-- begin EXCERPT PROVIDED --

Insights

The Growing Chinese Presence in the Mediterranean

The Mediterranean may appear to be a geographically remote area for China, yet it has been present in numerous countries for more than two decades. An analysis by Claudia De Martino.

The Mediterranean seems a relatively distant and remote geographical area for the People’s Republic of China, yet it has shown interest in the region for the past twenty years. Certainly, this interest differs from the more assertive policies Beijing adopts towards Taiwan, its rivalry with India, its hegemony in the South China Sea islands, and neighboring countries like Malaysia and the Moluccas. Rather, it reflects a more discreet approach of signing agreements with distant countries located along vital maritime routes for the Belt and Road Initiative (BRI) or as potential expansion markets for “Made in China” products. Some major private (Shanghai International Port Group, China Merchants) or state-owned giants (COSCO, China Communications and Construction Company) contribute to the growth of this dense worldwide commercial network. According to some analysts, this network “brings a major Asian power well beyond its usual sphere of influence for the first time in contemporary history”.

-- end EXCERPT PROVIDED --

TASKS =>
1. Rewrite the piece on China in the Mediterranean, starting with "The Mediterranean may" and going on through "Claudia De Martino.", changing "two decades" to "twenty years".
2. In the piece on China in the Mediterranean, which state-owned giants are named as helping this worldwide commercial network grow?

-- begin RECORD SET --

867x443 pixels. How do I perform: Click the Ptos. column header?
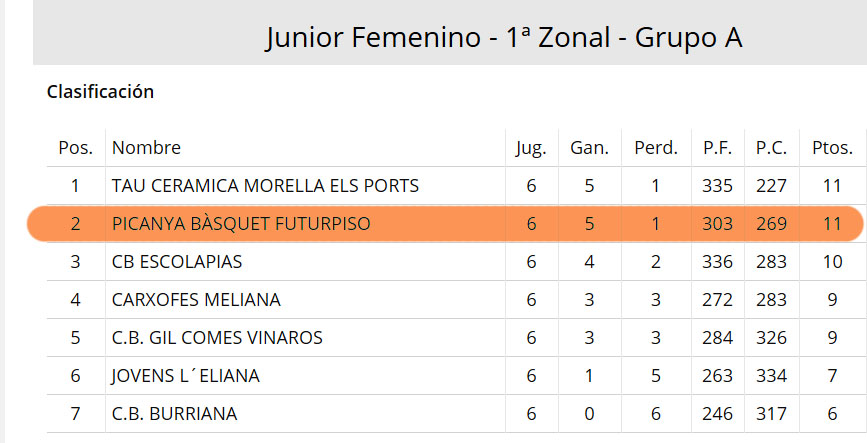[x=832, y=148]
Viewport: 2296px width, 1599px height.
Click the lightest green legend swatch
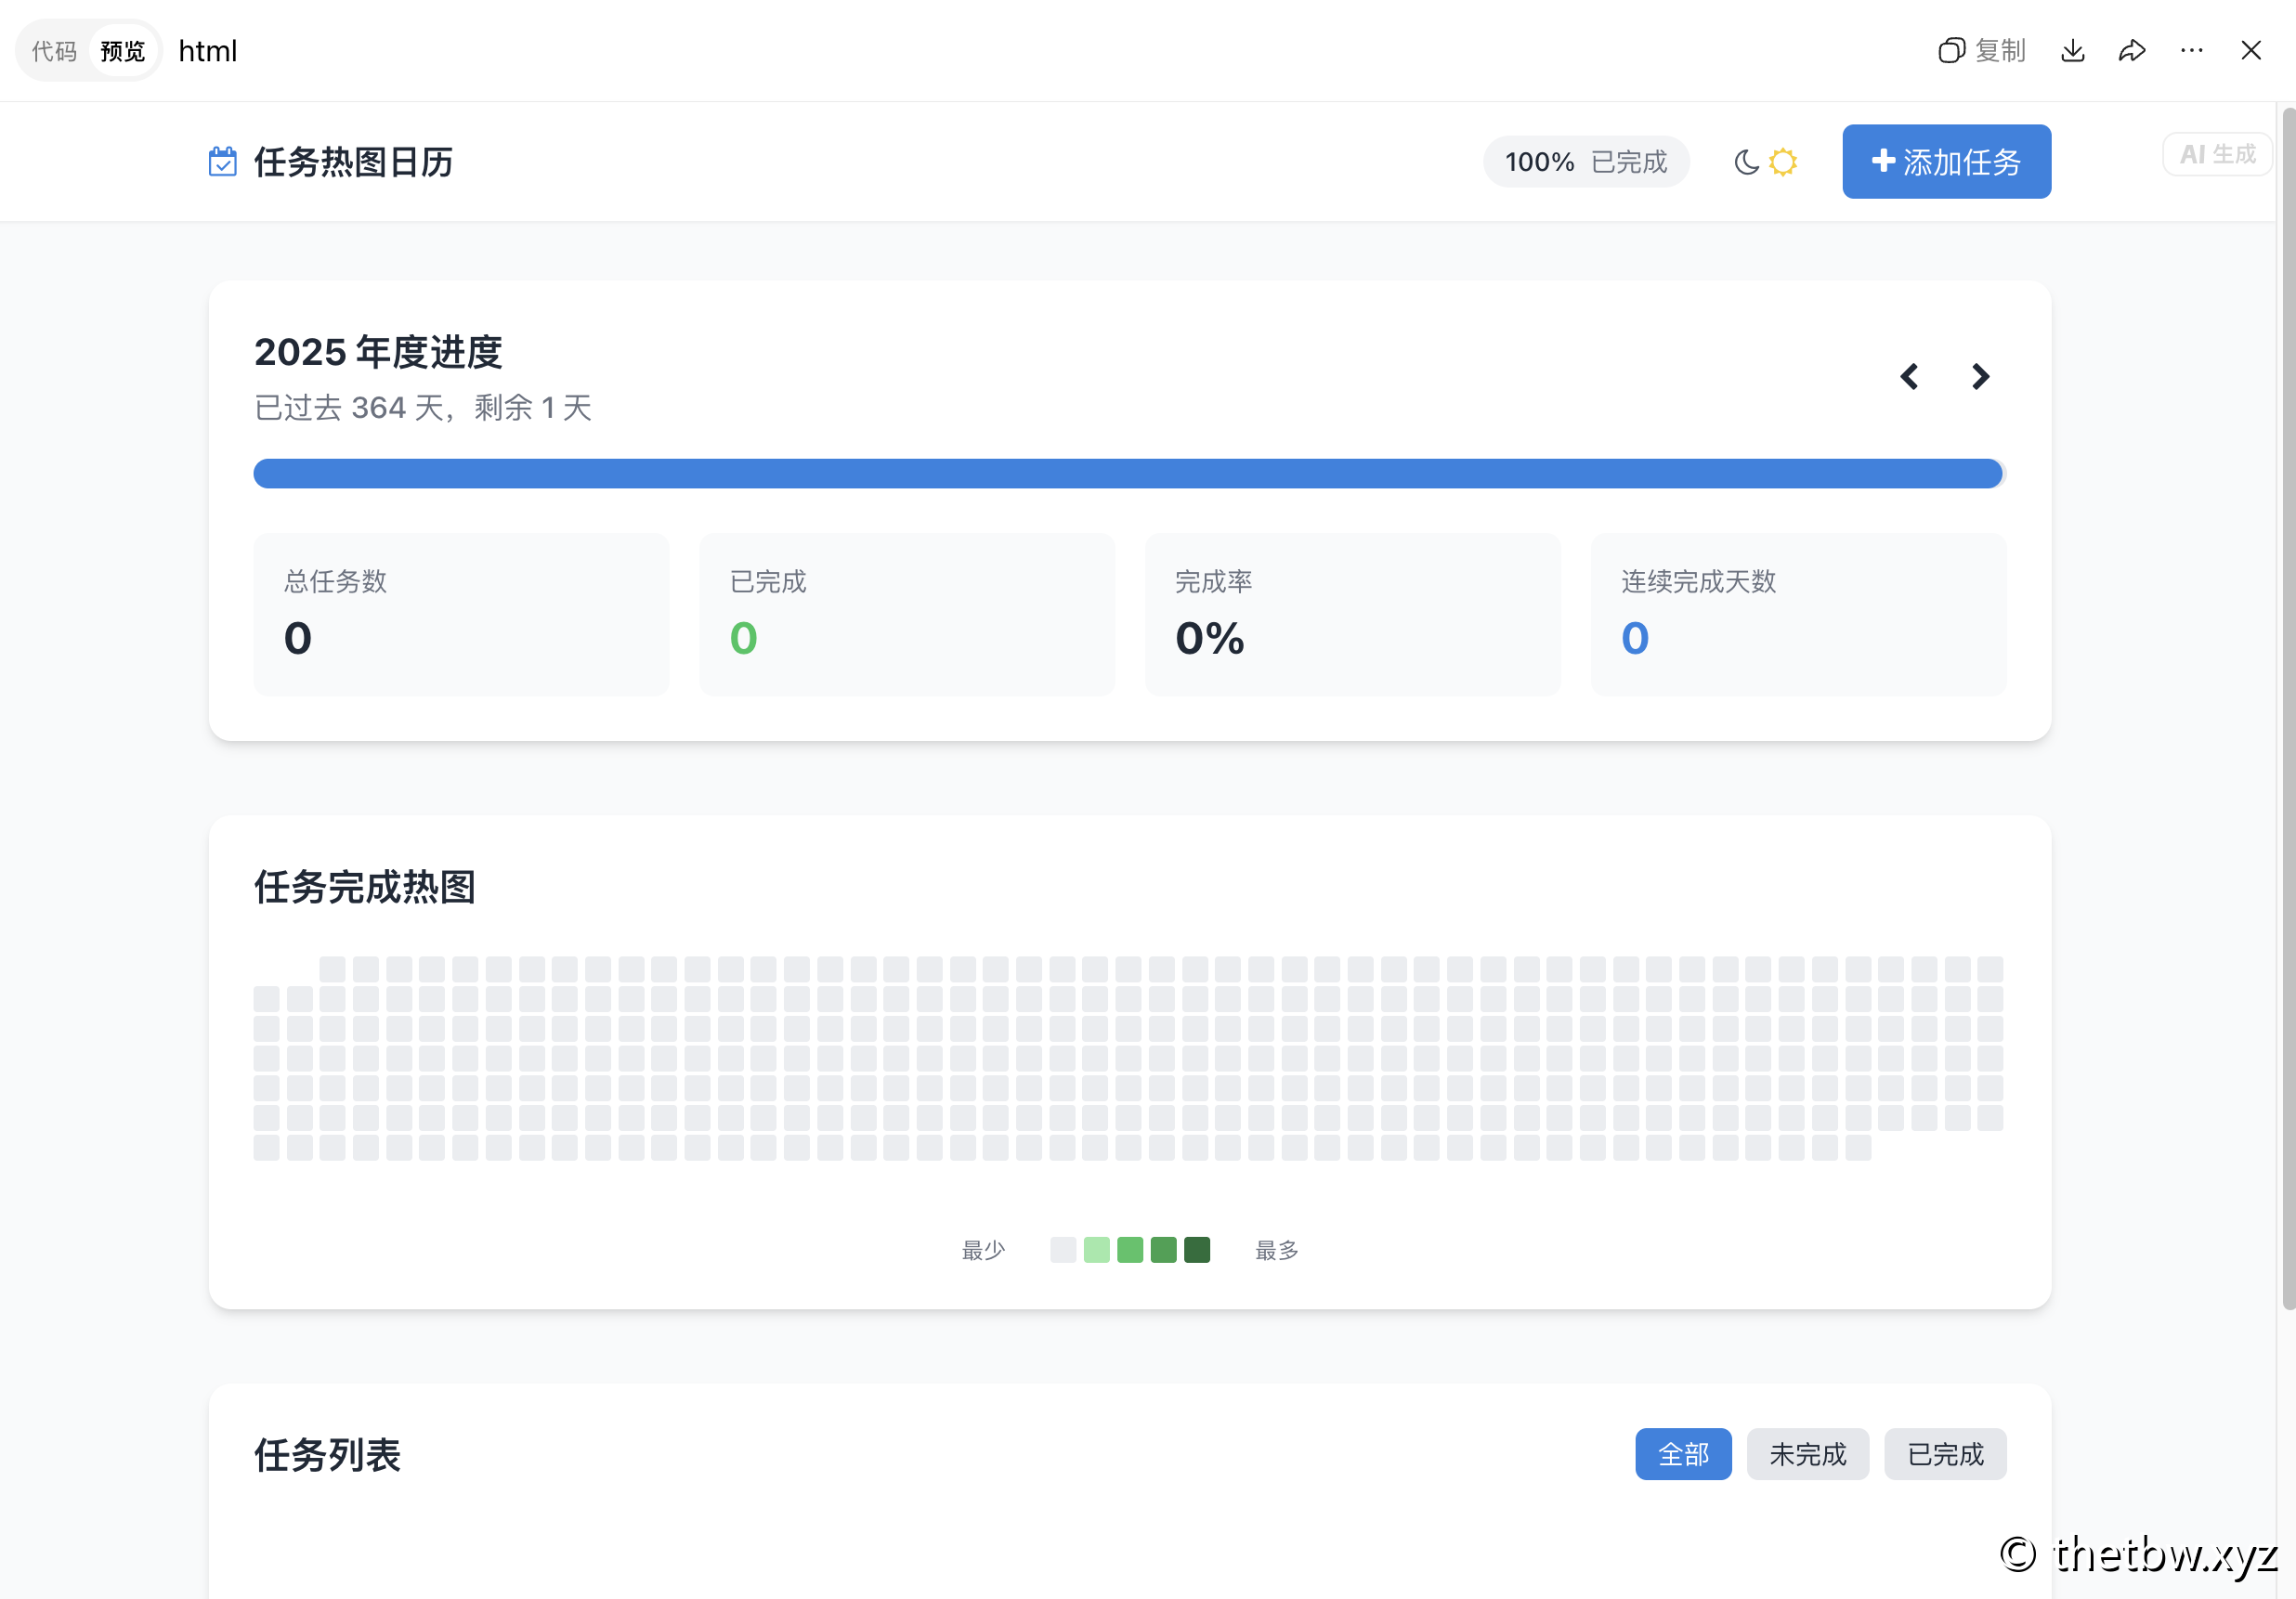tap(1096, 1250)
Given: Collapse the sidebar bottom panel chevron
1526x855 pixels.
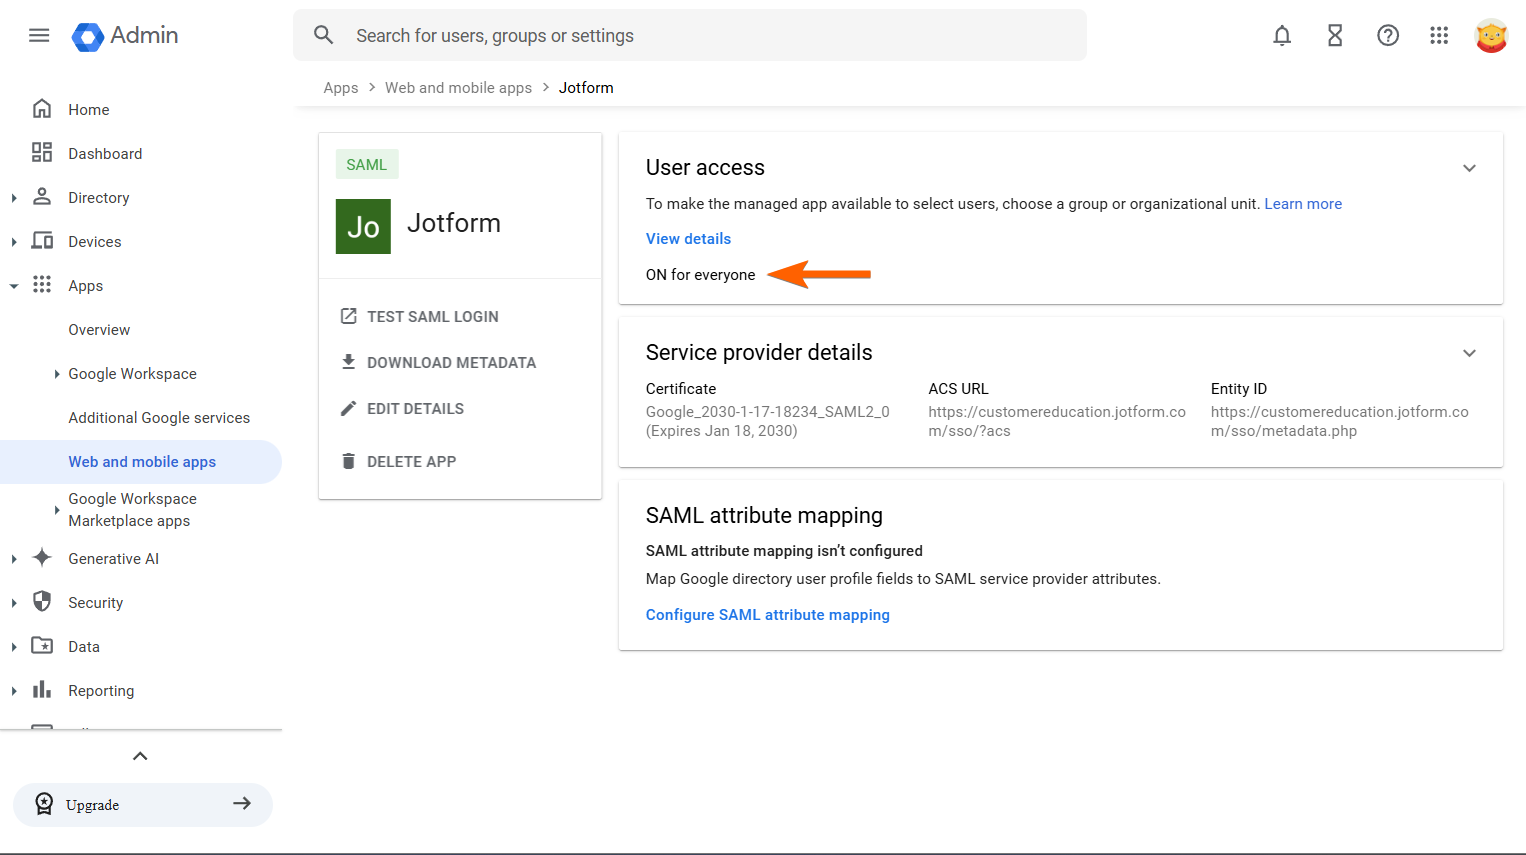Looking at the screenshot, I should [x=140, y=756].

-- end RECORD SET --

RESPONSES =>
1.
The Mediterranean may appear to be a geographically remote area for China, yet it has been present in numerous countries for more than twenty years. An analysis by Claudia De Martino.

2. COSCO and China Communications and Construction Company.